··· INPUT
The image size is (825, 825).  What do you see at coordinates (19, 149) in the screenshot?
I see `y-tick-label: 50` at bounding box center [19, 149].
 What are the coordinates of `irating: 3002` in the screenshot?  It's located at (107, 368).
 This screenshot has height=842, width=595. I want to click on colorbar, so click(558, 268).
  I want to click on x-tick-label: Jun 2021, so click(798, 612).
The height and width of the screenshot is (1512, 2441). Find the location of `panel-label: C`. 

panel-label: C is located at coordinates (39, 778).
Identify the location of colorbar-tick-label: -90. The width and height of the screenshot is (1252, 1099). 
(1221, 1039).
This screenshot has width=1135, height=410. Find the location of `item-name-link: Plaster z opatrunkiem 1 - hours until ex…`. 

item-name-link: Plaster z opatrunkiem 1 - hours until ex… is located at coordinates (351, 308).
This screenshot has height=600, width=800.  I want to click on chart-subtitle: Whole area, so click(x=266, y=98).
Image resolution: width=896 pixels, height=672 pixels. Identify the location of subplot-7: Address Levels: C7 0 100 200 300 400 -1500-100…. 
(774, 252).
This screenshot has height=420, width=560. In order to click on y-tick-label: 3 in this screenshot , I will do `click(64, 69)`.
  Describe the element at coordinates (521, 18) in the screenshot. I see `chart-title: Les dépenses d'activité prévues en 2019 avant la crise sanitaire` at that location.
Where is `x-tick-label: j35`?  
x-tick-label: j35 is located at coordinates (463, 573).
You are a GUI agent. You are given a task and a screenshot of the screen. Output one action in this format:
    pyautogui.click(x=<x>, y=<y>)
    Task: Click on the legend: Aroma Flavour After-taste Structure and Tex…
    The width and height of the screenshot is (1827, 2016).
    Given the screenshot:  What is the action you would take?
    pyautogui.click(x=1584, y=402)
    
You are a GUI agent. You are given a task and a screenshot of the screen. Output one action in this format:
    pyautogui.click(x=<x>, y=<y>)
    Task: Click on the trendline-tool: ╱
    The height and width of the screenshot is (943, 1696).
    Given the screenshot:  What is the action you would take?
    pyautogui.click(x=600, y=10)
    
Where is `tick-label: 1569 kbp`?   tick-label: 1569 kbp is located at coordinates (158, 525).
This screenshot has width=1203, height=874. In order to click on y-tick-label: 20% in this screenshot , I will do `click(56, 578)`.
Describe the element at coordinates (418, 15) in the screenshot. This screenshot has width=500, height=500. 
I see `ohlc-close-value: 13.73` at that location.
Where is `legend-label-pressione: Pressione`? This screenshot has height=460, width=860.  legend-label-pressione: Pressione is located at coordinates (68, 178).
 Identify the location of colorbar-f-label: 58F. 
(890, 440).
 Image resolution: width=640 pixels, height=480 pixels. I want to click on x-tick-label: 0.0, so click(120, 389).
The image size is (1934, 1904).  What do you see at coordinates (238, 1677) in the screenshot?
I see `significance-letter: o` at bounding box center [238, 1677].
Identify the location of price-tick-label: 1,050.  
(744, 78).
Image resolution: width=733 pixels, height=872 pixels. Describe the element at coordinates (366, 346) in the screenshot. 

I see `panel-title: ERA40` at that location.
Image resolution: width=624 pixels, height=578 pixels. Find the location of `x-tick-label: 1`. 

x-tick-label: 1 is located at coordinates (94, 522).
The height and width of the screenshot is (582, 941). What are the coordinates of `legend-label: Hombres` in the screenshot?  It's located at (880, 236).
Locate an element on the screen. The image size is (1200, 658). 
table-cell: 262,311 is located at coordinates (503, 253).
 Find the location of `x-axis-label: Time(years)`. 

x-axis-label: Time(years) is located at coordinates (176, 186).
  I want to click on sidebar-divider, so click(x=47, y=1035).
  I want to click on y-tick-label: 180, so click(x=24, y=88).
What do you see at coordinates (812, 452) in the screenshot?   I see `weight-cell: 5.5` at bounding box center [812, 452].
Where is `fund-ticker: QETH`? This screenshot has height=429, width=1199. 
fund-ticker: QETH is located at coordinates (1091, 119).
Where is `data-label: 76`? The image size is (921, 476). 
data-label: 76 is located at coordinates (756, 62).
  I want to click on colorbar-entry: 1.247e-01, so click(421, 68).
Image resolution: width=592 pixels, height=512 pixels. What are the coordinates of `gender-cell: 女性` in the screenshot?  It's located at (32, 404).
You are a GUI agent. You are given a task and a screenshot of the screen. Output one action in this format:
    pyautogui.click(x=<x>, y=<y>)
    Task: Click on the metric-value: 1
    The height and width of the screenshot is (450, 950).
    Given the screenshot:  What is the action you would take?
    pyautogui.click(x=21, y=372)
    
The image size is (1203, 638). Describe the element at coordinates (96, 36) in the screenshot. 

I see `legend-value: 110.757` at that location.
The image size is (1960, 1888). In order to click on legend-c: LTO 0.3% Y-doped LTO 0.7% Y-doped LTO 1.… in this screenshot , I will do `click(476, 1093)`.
······
== ACTION ITEM ==
Please return, word for word, the lines of the data from the one containing "is (921, 476)." through the last line of the data, both included.

== TASK ANSWER ==
Where is `data-label: 76`? The image size is (921, 476). 
data-label: 76 is located at coordinates (756, 62).
  I want to click on colorbar-entry: 1.247e-01, so click(421, 68).
Image resolution: width=592 pixels, height=512 pixels. What are the coordinates of `gender-cell: 女性` in the screenshot?  It's located at (32, 404).
You are a GUI agent. You are given a task and a screenshot of the screen. Output one action in this format:
    pyautogui.click(x=<x>, y=<y>)
    Task: Click on the metric-value: 1
    The height and width of the screenshot is (450, 950).
    Given the screenshot:  What is the action you would take?
    pyautogui.click(x=21, y=372)
    
The image size is (1203, 638). Describe the element at coordinates (96, 36) in the screenshot. 

I see `legend-value: 110.757` at that location.
The image size is (1960, 1888). In order to click on legend-c: LTO 0.3% Y-doped LTO 0.7% Y-doped LTO 1.… in this screenshot , I will do `click(476, 1093)`.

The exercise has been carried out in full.